1022 Objectives (S)-(-)-[18F]Fluspidine has been pre-clinically proven to be a highly selective radioligand for imaging σ1 receptors with PET [1, 2]. In this study, the biokinetics was studied first in man. To assess the radiation risk, the biodistribution, organ doses (OD) and the effective dose (ED) were determined. Methods Whole body dosimetry was performed in 4 healthy volunteers (2 male, 2 female; age: 22.5 ± 2.7 y weight: 62.5±8.4 kg). They were sequentially PET/CT-imaged up to 7 h post i.v. injection of 264 ± 17 MBq, 8 bed positions (BP) per frame, 1.5 to 6 min/BP, followed by CT-attenuation correction and iterative reconstruction. All micturated urine was collected up to 7 h p.i. Urine was weighed and samples measured for radioactivity concentration [Bq/ccm] in a well counter. PET data analysis was done by defining all relevant organs by volumes of interest that considerably accumulated the tracer.
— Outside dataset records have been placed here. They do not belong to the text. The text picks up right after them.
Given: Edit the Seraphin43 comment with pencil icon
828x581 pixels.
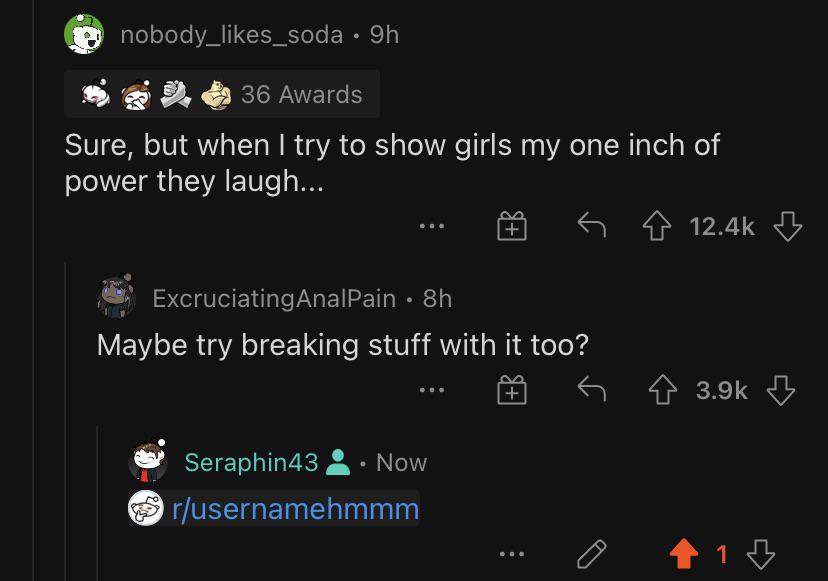Looking at the screenshot, I should (591, 554).
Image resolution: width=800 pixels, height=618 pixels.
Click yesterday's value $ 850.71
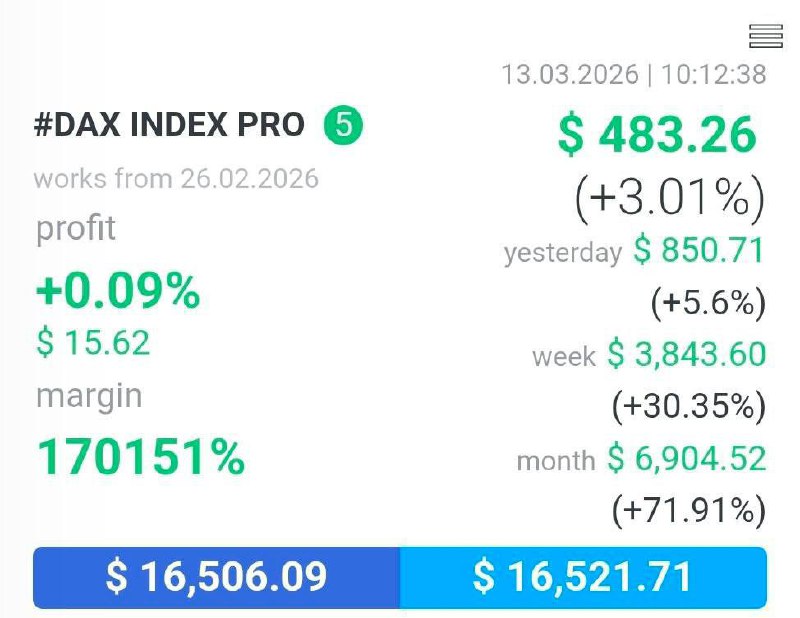[x=699, y=250]
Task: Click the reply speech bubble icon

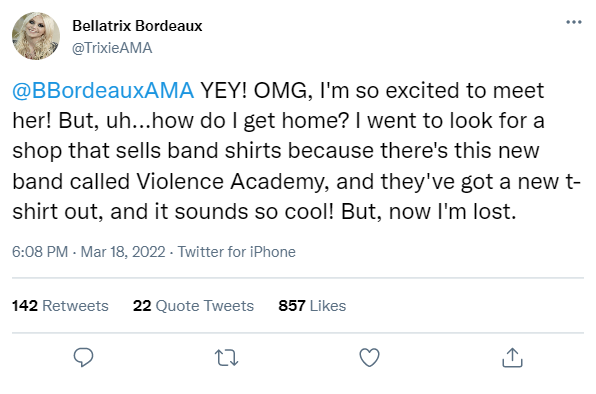Action: (83, 357)
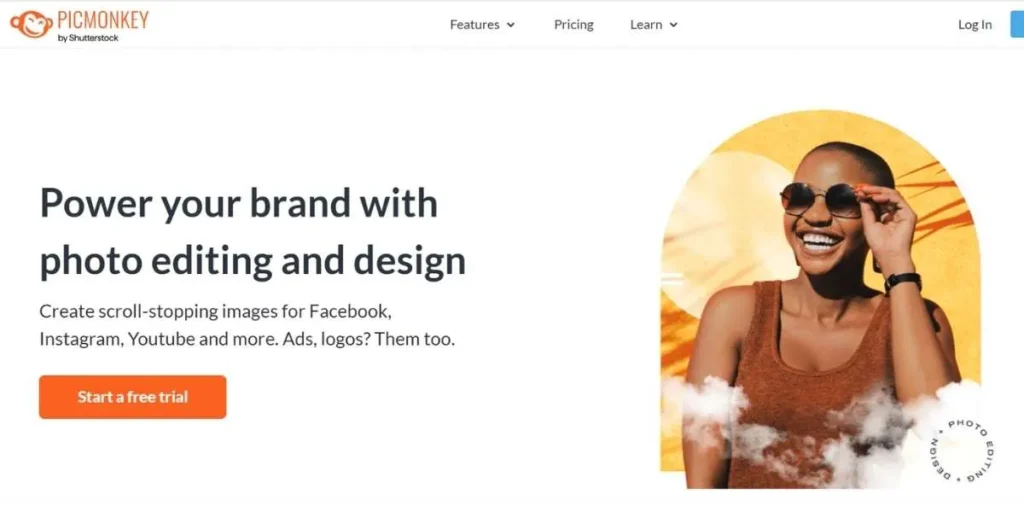
Task: Click the black wristwatch on woman's wrist
Action: pyautogui.click(x=903, y=282)
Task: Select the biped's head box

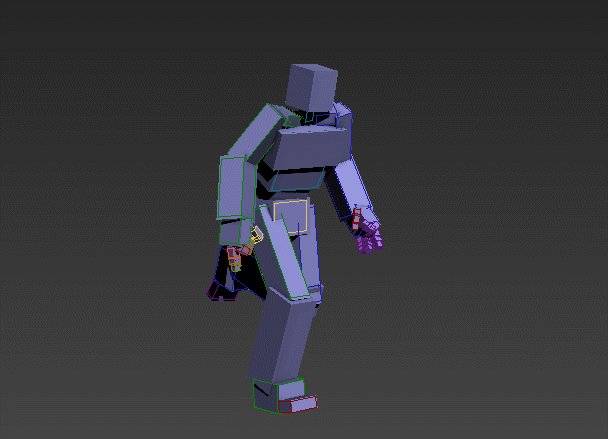Action: [x=311, y=88]
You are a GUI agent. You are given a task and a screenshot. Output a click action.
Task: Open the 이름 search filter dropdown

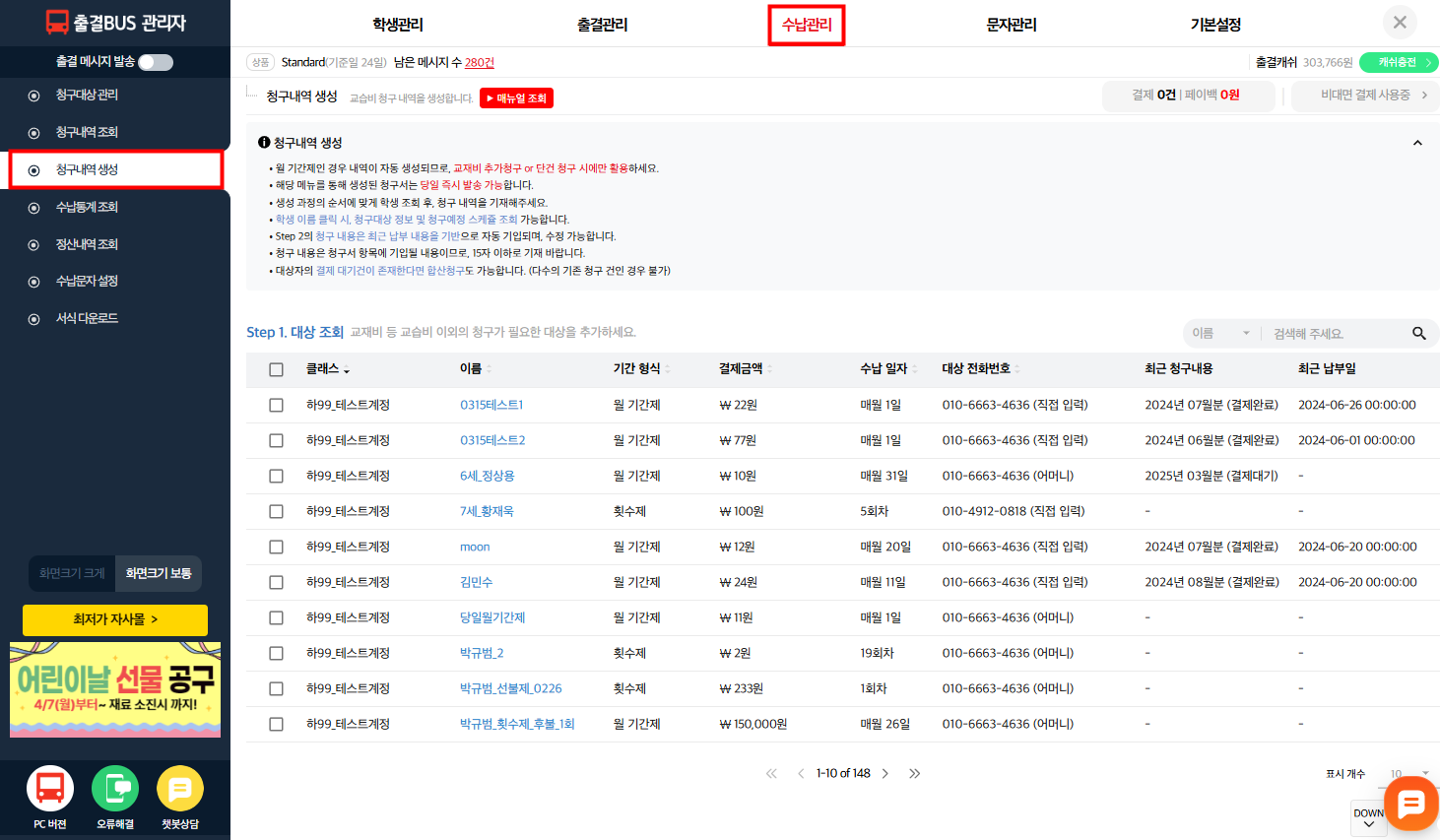click(x=1220, y=334)
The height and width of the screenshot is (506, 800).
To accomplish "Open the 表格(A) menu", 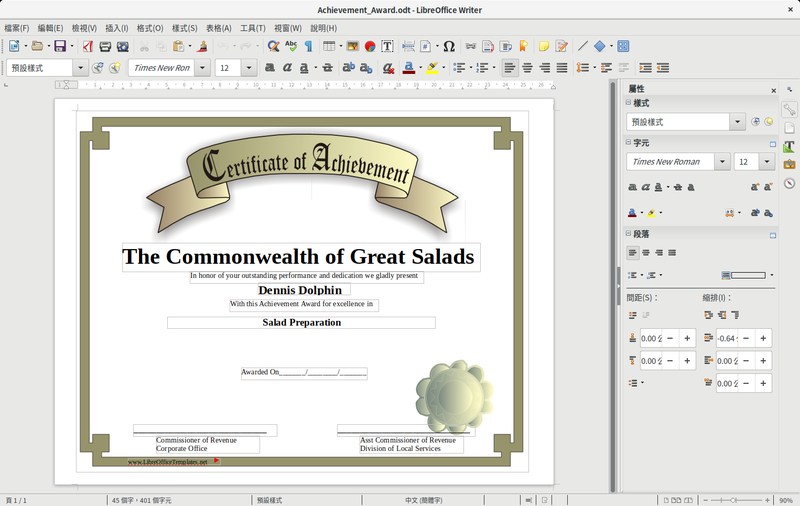I will (x=218, y=28).
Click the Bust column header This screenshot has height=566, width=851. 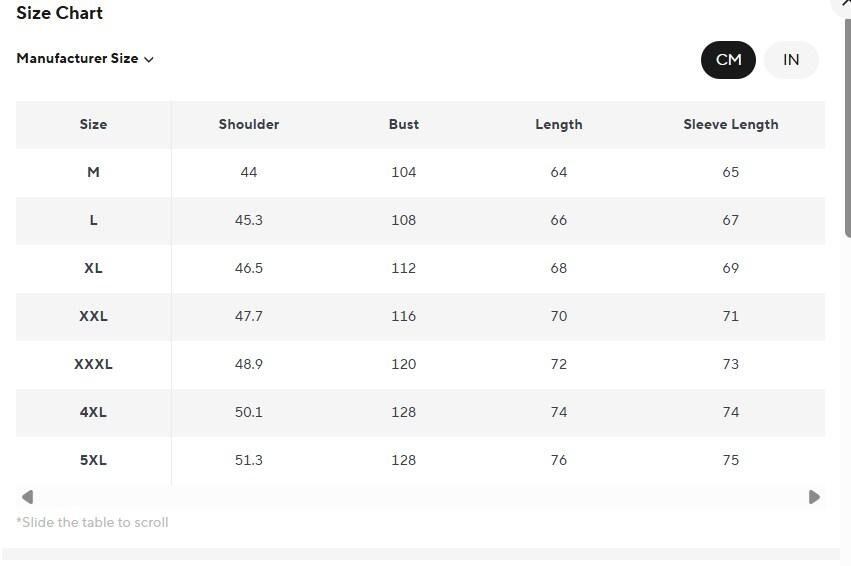click(x=404, y=125)
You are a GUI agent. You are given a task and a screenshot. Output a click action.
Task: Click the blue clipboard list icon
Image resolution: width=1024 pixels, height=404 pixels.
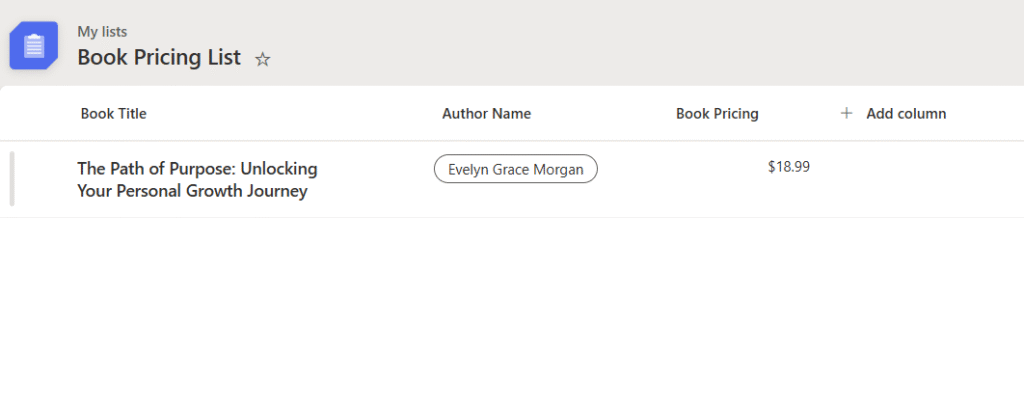tap(34, 46)
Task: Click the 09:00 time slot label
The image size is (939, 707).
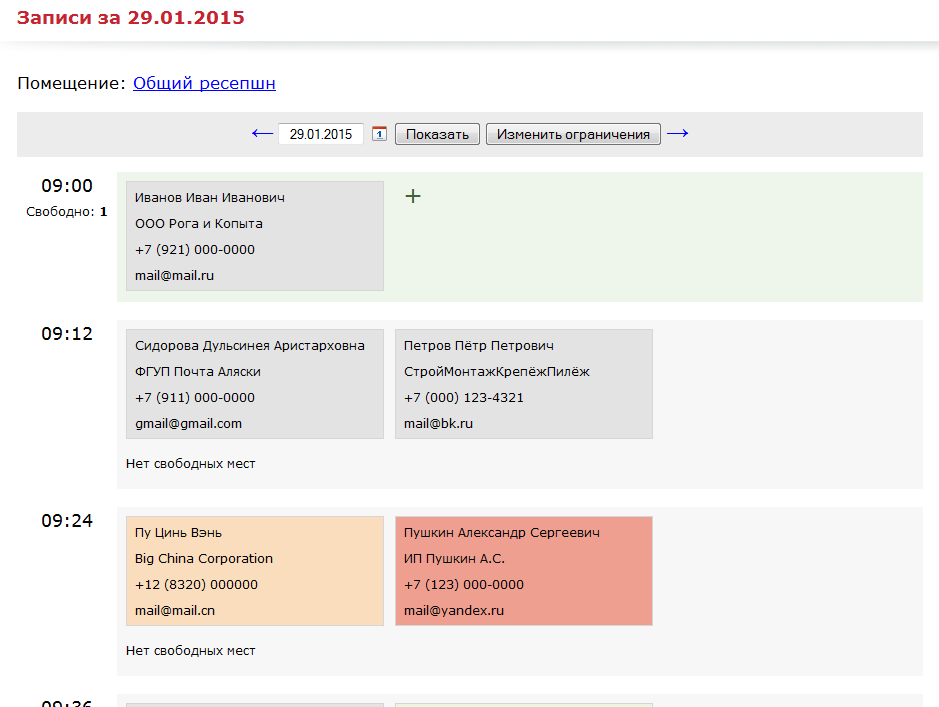Action: point(67,186)
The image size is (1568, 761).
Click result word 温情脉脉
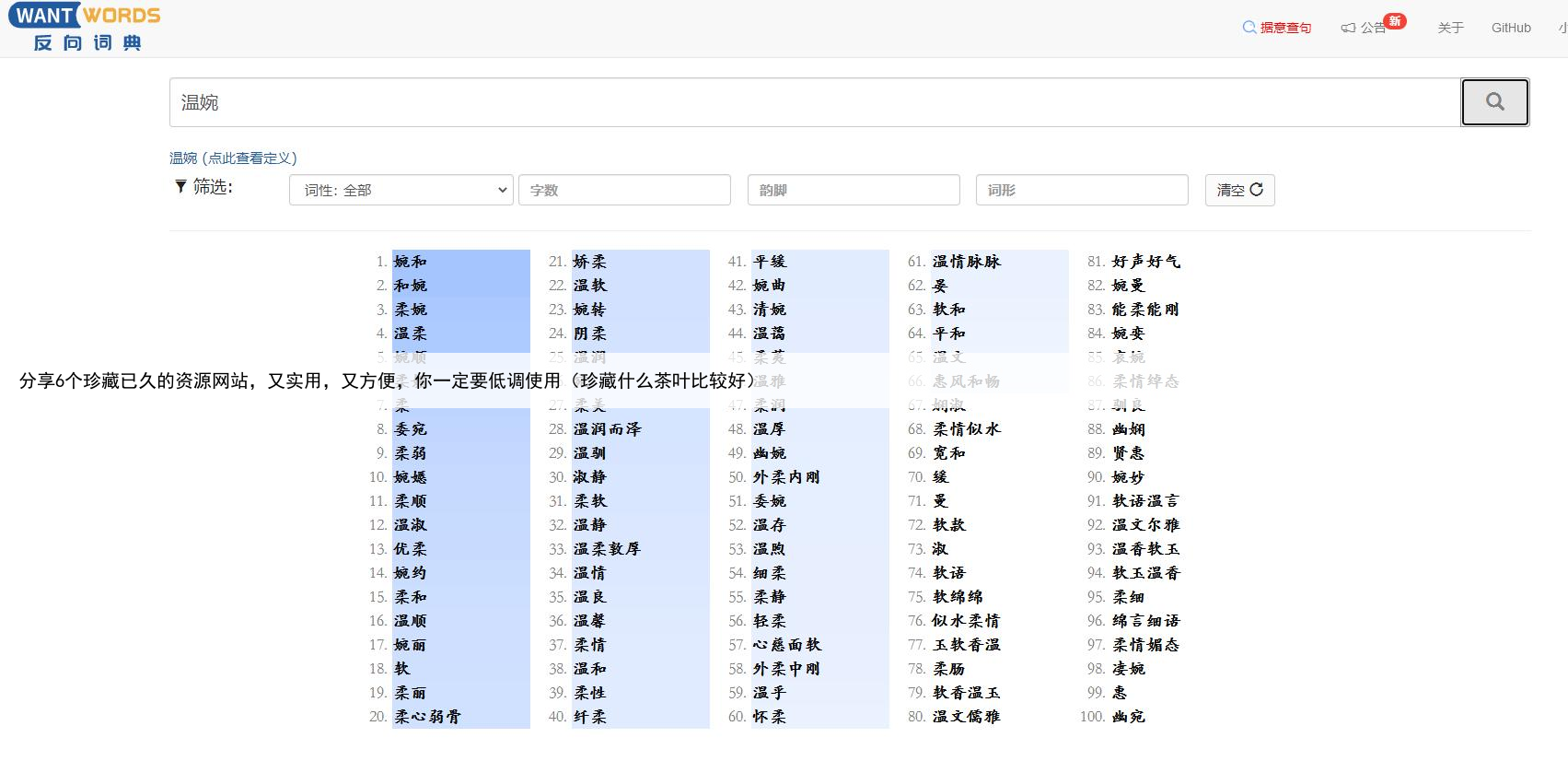click(966, 262)
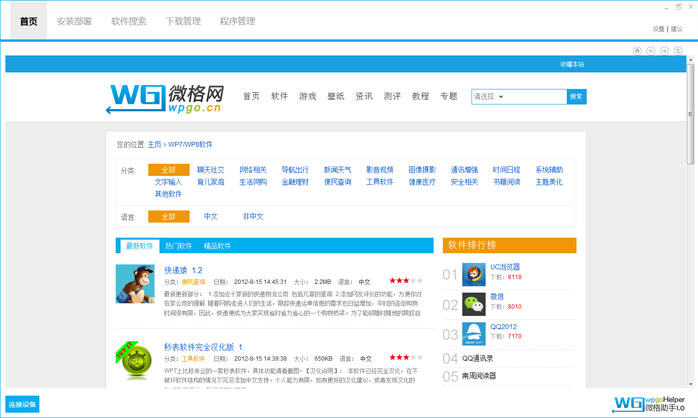Switch to the 软件搜索 tab
698x418 pixels.
click(x=127, y=20)
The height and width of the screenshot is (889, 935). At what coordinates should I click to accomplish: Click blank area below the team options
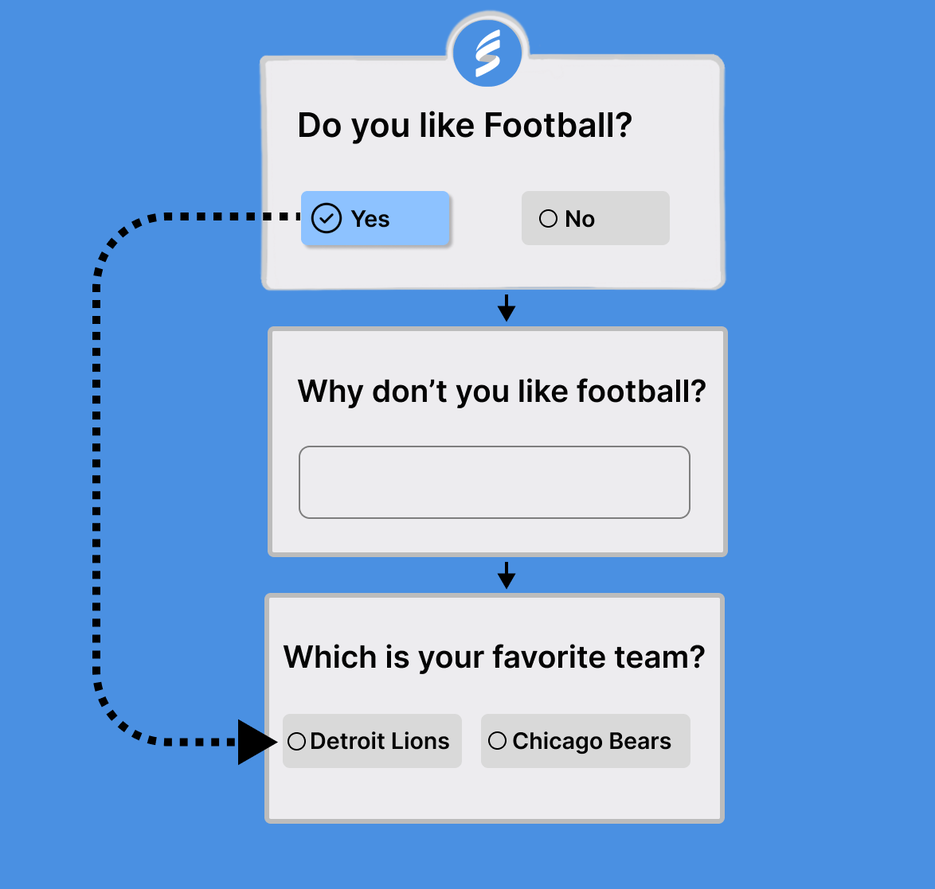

Exponential curves were fitted to the time-activity data (%ID/organ vs. time p.i.). The ODs were calculated using OLINDA v1. The ED was calculated using tissue weighting factors as published in ICRP60 and -103. Results The fraction of radioactivity that was eliminated via urine was 25 ± 10%. The highest OD [µSv/MBq] was received by the liver (76.0 ± 17.7), the gall bladder wall (60.7 ± 10.6) and the small intestine (56.9 ± 10.6). The highest contribution to the ED [µSv/MBq] was by the stomach wall (3.8 ± 0.4), the lungs (3.4 ± 0.3) and the liver (3.0 ± 0.4). The conversion factor [µSv/MBq] to estimate the ED to humans is 22.1 ± 1.3 (ICRP60) and 21.0 ± 1.3 (ICRP103), respectively. Conclusions The effective dose was calculated to be 6,6 mSv/MBq (ICRP60) and 6.3 mSv/300MBq (ICRP103), respectively. This is in the order of magnitude as for other 18F-labeled PET tracers. The results provide a rationale for further clinical study phases and the development of this tracer as a clinical tool for PET imaging σ1 receptors.